Bosch drained his bottle and held it up until the bartender noticed.
“No table service, guys,” she called over. “Sorry.”
“Fuck that,” Bosch said.
He slid out of the booth and went to the bar. He came back with four more Rocks, though McCaleb had barely begun to drink his first one.
“Ask away,” Bosch said.
“Why weren’t you two close?”
Bosch put both elbows on the table and held a fresh bottle with both hands. He looked out of the booth and then at McCaleb.
“Five, ten years ago there were two groups in the bureau. And to a large extent it was this way in the department, too. It was like the saints and the sinners — two distinct groups.”
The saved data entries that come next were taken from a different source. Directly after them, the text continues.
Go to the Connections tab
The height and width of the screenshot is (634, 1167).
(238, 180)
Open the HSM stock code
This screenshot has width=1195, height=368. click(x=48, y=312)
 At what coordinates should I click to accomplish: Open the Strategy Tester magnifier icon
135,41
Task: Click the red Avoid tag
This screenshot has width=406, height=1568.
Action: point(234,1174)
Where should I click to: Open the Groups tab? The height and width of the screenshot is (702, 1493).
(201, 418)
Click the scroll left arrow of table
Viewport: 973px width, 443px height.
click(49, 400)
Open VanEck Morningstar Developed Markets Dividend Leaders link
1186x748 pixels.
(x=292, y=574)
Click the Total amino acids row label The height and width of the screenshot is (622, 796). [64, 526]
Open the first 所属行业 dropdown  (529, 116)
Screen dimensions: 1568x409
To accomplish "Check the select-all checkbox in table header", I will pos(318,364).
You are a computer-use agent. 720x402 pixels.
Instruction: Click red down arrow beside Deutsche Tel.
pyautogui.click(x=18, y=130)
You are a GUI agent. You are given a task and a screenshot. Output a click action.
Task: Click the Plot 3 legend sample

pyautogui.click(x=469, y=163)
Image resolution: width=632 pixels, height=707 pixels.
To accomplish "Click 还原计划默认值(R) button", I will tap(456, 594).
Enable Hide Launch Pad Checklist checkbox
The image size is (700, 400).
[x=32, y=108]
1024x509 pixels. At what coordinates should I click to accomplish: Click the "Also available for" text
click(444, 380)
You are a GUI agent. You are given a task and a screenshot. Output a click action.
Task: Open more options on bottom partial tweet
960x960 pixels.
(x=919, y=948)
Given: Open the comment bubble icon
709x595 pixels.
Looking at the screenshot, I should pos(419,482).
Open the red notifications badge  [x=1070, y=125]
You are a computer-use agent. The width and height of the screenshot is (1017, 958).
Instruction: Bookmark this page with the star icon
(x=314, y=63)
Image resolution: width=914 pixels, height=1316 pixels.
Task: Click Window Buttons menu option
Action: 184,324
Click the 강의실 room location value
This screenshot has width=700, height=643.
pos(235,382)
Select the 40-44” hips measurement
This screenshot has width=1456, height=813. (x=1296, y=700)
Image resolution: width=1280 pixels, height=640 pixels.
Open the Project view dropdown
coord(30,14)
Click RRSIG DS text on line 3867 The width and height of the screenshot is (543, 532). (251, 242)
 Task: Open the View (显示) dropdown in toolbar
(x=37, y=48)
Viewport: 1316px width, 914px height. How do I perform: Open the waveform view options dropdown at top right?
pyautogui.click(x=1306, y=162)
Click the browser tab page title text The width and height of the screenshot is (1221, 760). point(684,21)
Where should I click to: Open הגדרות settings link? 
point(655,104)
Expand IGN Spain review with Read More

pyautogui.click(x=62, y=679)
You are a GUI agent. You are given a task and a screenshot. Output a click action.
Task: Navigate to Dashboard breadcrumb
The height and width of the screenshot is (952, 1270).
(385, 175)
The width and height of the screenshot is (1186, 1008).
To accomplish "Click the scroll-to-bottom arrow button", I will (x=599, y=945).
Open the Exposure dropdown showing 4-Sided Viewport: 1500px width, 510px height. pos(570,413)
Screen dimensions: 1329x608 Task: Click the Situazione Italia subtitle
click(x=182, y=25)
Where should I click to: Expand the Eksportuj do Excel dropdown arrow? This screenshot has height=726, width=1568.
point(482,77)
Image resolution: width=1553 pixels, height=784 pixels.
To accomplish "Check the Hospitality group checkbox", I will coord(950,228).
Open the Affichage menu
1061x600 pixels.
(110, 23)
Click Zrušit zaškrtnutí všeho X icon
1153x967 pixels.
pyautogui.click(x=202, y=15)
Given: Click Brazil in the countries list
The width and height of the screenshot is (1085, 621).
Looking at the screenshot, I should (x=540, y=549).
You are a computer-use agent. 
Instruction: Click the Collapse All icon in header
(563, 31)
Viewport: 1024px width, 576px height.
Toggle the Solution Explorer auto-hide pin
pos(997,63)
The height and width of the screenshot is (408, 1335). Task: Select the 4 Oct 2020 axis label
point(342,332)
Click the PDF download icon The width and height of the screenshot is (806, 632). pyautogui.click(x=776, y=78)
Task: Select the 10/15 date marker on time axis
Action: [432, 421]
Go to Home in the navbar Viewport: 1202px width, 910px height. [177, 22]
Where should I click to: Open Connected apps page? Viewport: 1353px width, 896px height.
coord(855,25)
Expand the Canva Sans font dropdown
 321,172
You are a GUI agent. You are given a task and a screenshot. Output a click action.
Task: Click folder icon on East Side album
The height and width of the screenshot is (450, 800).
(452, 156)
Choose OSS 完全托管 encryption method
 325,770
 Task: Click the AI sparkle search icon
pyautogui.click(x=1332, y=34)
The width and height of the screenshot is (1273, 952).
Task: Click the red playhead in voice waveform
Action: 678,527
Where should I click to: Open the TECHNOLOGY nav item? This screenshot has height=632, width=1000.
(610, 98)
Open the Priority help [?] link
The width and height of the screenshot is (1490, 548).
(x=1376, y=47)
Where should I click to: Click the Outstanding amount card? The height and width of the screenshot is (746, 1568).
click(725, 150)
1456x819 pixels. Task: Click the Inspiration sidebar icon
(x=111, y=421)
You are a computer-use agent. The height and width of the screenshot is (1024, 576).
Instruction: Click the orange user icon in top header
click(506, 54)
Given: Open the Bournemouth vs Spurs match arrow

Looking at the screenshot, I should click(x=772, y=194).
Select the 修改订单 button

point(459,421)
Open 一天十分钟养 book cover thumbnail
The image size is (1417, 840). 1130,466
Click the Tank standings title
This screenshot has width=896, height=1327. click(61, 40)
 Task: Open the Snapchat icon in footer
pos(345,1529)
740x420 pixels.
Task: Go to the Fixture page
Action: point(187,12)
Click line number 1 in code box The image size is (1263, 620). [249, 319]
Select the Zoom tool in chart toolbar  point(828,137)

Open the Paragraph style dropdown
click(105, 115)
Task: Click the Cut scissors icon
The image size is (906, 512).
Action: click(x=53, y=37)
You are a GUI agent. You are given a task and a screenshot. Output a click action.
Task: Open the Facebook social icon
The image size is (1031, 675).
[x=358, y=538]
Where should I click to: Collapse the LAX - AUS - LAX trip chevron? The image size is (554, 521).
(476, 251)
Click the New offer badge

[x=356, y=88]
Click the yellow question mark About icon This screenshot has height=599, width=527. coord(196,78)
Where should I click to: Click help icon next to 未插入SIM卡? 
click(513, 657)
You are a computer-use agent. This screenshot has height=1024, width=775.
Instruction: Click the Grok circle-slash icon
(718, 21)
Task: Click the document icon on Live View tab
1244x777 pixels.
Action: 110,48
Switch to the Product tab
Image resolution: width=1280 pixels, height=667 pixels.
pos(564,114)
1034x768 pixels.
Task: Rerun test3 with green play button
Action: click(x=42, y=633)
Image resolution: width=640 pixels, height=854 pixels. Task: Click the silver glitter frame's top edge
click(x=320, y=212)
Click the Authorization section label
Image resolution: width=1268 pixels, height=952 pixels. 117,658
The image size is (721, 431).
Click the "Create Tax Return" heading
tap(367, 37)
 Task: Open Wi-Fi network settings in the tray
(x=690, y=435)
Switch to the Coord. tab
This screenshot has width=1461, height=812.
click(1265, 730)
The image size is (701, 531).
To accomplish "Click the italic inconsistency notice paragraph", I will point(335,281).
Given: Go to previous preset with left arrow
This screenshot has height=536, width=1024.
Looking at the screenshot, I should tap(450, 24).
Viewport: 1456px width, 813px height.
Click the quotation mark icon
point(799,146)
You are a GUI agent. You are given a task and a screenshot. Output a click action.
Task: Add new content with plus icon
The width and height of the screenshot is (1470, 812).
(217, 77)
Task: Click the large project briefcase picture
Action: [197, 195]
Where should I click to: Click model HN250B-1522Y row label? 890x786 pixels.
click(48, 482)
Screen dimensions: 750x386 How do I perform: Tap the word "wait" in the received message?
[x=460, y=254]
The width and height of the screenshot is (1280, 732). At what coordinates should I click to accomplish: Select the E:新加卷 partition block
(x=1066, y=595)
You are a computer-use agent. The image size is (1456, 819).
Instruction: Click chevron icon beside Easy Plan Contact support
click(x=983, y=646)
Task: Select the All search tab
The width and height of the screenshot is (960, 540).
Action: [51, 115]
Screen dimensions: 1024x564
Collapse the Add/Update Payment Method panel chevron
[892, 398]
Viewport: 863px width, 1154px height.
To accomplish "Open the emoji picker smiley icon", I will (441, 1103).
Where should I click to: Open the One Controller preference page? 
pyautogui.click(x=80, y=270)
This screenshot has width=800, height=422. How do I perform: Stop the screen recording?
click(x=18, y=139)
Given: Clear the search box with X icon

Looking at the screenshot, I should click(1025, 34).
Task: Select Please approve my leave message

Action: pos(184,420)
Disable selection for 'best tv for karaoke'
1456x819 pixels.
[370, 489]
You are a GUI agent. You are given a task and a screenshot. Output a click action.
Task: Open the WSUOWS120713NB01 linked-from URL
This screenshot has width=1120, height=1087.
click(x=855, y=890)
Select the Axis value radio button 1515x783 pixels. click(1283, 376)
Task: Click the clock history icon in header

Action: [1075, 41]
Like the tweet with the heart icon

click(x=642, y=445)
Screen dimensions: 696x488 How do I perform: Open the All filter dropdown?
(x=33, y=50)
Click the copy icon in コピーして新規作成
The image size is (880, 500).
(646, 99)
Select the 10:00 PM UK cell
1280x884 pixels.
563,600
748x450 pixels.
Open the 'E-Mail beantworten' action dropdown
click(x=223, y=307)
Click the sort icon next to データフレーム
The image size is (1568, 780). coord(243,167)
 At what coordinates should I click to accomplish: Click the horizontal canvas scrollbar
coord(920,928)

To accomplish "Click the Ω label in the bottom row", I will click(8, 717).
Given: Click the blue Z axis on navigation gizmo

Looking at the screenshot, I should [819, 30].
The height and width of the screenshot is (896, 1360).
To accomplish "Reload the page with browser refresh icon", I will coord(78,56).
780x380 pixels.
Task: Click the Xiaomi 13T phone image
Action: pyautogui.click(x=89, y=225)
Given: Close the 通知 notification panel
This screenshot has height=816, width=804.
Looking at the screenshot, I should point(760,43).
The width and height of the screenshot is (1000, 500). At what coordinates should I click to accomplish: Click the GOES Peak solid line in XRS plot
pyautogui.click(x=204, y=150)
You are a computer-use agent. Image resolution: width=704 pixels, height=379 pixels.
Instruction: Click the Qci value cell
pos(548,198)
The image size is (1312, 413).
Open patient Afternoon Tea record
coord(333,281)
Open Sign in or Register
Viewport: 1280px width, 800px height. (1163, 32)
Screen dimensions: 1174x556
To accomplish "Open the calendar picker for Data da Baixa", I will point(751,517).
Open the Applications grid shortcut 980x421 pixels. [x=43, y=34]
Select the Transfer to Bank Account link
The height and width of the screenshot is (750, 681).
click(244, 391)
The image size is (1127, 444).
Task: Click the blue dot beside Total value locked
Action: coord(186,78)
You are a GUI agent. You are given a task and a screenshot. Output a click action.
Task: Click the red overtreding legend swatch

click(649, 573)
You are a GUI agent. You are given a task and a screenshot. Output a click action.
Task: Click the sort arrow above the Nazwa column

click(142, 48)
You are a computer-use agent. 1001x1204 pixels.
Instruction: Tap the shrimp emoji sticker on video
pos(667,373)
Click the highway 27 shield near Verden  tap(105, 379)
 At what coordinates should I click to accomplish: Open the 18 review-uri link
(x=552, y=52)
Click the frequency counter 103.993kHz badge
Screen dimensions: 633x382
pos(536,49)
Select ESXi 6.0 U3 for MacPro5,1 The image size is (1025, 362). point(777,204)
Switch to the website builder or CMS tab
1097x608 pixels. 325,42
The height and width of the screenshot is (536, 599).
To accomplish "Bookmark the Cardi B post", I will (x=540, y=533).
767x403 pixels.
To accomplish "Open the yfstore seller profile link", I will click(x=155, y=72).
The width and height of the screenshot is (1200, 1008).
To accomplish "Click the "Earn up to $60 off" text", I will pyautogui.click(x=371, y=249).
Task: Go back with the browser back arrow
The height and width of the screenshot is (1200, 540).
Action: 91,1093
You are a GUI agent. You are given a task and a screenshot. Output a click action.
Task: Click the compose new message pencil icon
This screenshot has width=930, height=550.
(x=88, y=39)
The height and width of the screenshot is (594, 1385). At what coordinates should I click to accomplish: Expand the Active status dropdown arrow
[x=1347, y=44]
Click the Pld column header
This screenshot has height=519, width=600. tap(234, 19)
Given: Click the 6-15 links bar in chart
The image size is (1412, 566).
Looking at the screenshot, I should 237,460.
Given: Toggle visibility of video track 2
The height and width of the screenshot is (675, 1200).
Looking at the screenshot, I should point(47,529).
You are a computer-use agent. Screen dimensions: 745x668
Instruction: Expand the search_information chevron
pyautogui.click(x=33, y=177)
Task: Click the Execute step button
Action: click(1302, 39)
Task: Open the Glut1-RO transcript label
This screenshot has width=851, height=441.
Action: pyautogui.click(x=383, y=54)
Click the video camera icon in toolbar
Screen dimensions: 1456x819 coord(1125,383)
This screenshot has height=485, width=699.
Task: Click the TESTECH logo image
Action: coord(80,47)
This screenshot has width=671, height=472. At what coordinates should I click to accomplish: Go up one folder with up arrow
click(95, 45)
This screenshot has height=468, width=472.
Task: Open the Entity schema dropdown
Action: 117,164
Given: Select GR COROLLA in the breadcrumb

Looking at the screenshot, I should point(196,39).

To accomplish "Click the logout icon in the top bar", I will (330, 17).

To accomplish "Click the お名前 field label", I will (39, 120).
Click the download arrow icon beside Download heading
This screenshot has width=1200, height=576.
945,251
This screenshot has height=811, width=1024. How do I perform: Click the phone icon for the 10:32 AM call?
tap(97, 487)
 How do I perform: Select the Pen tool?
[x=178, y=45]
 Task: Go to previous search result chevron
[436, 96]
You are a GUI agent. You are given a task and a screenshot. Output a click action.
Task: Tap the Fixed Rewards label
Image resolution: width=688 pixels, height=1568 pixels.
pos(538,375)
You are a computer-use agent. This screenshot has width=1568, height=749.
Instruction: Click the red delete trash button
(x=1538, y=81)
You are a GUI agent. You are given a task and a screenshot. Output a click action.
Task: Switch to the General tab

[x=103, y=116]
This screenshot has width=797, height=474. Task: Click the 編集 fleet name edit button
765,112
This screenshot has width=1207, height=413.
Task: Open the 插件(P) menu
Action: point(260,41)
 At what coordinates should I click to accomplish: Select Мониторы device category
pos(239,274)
“The born agains and the born againsts?”
“Something like that.”
McCaleb remembered. It had become well known in local law enforcement circles a decade earlier that a group within the LAPD known as the “born agains” had members in key positions and was holding sway over promotions and choice assignments. The group’s numbers — several hundred officers of all ranks — were members of a church in the San Fernando Valley where the department’s deputy chief in charge of operations was a lay preacher. Ambitious officers joined the church in droves, in hopes of impressing the deputy chief and enhancing their career prospects. How much spirituality was involved was in question. But when the deputy chief delivered his sermon every Sunday at the 11 o’clock service, the church would be packed to standing room only with off-duty cops casting their eyes fervently on the pulpit. McCaleb had once heard a story about a car alarm going off in the parking lot during an 11 o’clock service. The hapless hype rummaging through the vehicle’s glove compartment soon found himself surrounded by a hundred guns pointed by off-duty cops.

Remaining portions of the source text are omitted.